**TO DO:** If a line in the data below contains the word "radio", copy it out.

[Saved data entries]
=== Begin Enclosure ===

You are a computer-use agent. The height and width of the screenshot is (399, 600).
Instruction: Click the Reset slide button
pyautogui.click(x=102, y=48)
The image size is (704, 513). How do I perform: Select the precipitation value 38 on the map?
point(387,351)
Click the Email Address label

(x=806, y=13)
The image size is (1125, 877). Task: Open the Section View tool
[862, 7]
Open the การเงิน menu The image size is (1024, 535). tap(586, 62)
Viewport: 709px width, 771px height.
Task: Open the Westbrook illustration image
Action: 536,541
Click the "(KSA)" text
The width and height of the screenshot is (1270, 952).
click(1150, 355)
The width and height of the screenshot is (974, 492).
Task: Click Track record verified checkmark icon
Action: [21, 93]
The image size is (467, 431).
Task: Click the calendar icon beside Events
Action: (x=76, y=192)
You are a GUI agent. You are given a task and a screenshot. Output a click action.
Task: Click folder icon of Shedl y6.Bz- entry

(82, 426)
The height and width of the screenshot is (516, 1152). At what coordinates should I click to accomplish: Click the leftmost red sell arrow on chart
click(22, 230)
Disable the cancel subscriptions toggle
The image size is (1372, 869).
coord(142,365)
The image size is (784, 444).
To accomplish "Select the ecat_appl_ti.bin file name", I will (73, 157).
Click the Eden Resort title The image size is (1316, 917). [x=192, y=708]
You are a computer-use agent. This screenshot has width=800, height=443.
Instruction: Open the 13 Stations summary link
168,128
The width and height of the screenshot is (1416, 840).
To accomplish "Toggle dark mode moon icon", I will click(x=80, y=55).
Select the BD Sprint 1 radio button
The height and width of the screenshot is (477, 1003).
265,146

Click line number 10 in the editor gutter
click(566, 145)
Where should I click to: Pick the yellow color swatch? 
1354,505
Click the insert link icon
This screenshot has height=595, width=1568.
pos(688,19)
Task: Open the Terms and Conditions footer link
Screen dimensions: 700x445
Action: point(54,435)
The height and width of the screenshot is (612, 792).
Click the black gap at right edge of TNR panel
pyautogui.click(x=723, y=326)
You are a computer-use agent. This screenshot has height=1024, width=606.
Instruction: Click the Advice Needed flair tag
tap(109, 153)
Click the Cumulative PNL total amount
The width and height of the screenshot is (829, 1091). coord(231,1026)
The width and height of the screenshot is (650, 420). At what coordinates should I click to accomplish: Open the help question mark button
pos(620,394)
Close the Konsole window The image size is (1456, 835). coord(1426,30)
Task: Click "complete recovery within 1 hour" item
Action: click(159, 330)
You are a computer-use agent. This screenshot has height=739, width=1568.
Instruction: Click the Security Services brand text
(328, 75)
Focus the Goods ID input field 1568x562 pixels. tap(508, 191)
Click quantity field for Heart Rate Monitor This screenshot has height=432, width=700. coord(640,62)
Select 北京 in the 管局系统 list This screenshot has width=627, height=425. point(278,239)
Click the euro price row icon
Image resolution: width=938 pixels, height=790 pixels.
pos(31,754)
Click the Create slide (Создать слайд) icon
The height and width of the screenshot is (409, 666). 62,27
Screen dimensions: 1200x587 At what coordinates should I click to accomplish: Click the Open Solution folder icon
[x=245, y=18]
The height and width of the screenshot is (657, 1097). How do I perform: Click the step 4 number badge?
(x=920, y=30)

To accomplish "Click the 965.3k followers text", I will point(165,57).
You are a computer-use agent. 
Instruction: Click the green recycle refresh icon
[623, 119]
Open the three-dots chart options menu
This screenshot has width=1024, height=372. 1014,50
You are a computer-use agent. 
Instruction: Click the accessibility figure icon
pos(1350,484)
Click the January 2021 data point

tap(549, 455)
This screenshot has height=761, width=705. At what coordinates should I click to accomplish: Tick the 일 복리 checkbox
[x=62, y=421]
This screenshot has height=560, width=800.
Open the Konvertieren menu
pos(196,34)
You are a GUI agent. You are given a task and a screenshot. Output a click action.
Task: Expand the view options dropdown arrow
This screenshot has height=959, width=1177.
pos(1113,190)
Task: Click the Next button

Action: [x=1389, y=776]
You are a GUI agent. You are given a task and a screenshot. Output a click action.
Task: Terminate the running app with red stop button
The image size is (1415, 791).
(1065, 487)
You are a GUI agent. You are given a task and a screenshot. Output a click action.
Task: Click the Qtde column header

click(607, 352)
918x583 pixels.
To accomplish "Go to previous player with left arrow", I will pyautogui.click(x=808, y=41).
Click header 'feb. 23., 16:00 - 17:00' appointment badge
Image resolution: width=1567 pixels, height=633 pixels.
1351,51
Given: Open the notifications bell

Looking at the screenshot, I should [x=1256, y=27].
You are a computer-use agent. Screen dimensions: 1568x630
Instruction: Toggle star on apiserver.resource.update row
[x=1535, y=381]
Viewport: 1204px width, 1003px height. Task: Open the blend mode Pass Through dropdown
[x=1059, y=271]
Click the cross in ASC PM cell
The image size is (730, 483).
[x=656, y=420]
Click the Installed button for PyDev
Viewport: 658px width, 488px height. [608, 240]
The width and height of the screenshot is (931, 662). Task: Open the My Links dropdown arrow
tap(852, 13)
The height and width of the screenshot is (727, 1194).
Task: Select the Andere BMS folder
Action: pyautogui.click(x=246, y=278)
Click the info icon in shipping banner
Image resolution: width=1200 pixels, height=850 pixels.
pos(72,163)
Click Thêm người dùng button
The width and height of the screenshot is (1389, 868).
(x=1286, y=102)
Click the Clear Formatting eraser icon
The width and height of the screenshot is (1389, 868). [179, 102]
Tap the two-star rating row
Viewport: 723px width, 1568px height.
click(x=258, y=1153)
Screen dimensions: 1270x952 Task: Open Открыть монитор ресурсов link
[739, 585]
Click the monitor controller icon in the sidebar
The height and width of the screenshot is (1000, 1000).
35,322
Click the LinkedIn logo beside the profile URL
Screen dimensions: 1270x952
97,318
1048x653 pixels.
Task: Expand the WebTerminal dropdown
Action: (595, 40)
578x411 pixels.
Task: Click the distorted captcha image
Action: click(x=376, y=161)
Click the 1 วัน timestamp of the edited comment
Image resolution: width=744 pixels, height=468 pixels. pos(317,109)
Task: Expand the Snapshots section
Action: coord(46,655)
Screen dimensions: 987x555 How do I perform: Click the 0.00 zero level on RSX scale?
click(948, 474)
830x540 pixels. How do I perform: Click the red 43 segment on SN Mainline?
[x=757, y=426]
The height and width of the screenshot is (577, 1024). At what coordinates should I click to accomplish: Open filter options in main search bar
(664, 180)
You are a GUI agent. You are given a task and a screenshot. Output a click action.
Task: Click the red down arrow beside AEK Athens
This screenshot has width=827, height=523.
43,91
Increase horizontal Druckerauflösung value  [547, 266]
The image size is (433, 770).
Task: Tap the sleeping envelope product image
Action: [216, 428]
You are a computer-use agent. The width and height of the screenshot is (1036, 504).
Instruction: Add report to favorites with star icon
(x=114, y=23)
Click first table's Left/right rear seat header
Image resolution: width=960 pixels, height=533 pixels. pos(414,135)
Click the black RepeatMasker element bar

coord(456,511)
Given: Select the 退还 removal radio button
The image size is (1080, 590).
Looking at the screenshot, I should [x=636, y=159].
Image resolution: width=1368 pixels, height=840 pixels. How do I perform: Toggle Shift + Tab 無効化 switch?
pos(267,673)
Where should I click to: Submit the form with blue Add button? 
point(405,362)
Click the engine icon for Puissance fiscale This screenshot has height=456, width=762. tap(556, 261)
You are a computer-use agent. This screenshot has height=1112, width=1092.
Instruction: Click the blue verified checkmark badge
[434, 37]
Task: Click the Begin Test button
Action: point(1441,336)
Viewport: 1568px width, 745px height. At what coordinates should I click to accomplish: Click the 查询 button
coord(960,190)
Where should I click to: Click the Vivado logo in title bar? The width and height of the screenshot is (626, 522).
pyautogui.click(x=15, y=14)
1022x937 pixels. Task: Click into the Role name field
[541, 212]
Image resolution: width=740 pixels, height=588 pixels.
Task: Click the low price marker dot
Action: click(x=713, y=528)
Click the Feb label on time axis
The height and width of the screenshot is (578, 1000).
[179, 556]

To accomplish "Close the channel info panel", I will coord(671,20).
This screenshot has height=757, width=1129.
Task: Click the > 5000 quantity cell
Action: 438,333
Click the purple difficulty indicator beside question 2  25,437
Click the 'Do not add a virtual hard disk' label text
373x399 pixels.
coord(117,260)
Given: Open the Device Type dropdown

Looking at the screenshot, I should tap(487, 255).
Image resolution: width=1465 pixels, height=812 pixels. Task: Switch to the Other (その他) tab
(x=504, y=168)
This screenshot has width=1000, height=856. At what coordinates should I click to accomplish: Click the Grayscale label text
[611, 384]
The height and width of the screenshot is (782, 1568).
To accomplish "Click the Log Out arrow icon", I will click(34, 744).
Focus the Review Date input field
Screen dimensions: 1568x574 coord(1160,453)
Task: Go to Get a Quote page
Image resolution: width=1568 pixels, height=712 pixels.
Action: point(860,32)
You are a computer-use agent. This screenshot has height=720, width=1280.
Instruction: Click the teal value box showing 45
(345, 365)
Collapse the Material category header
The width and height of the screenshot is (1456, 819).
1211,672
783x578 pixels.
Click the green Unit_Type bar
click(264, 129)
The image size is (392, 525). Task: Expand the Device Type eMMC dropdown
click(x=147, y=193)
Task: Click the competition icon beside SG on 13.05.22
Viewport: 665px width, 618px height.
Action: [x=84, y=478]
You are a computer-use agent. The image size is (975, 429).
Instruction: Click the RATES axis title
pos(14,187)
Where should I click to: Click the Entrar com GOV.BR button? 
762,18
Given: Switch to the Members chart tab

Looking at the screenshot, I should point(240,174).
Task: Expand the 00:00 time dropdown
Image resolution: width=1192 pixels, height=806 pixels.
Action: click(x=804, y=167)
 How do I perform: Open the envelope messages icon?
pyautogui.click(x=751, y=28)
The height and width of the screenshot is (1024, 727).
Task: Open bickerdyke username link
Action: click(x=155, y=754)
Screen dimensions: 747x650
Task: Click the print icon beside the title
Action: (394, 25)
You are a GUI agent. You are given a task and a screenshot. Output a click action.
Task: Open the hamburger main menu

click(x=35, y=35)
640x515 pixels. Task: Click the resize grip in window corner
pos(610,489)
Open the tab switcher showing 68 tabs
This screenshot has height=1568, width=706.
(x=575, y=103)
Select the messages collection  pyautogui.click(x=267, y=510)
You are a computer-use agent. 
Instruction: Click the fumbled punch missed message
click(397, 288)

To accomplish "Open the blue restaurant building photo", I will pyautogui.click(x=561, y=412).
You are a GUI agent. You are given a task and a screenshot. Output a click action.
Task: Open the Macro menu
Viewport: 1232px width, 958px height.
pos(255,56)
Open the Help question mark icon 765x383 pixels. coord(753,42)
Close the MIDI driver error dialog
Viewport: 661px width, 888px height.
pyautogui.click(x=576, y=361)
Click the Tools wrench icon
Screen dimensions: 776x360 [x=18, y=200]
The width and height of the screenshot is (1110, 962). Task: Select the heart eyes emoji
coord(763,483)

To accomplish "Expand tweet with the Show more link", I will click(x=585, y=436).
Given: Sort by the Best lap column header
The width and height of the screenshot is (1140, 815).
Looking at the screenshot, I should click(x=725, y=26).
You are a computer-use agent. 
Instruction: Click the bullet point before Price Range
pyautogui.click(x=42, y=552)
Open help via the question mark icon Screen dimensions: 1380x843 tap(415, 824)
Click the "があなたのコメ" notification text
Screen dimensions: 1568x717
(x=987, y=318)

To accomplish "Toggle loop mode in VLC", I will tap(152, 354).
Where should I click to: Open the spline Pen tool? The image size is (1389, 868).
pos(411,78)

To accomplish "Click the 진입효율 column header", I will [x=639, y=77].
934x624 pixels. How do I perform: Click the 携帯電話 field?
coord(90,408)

=== End Enclosure ===

**SOLUTION FOR THIS EXERCISE:**
Select the BD Sprint 1 radio button
Given: Select the 退还 removal radio button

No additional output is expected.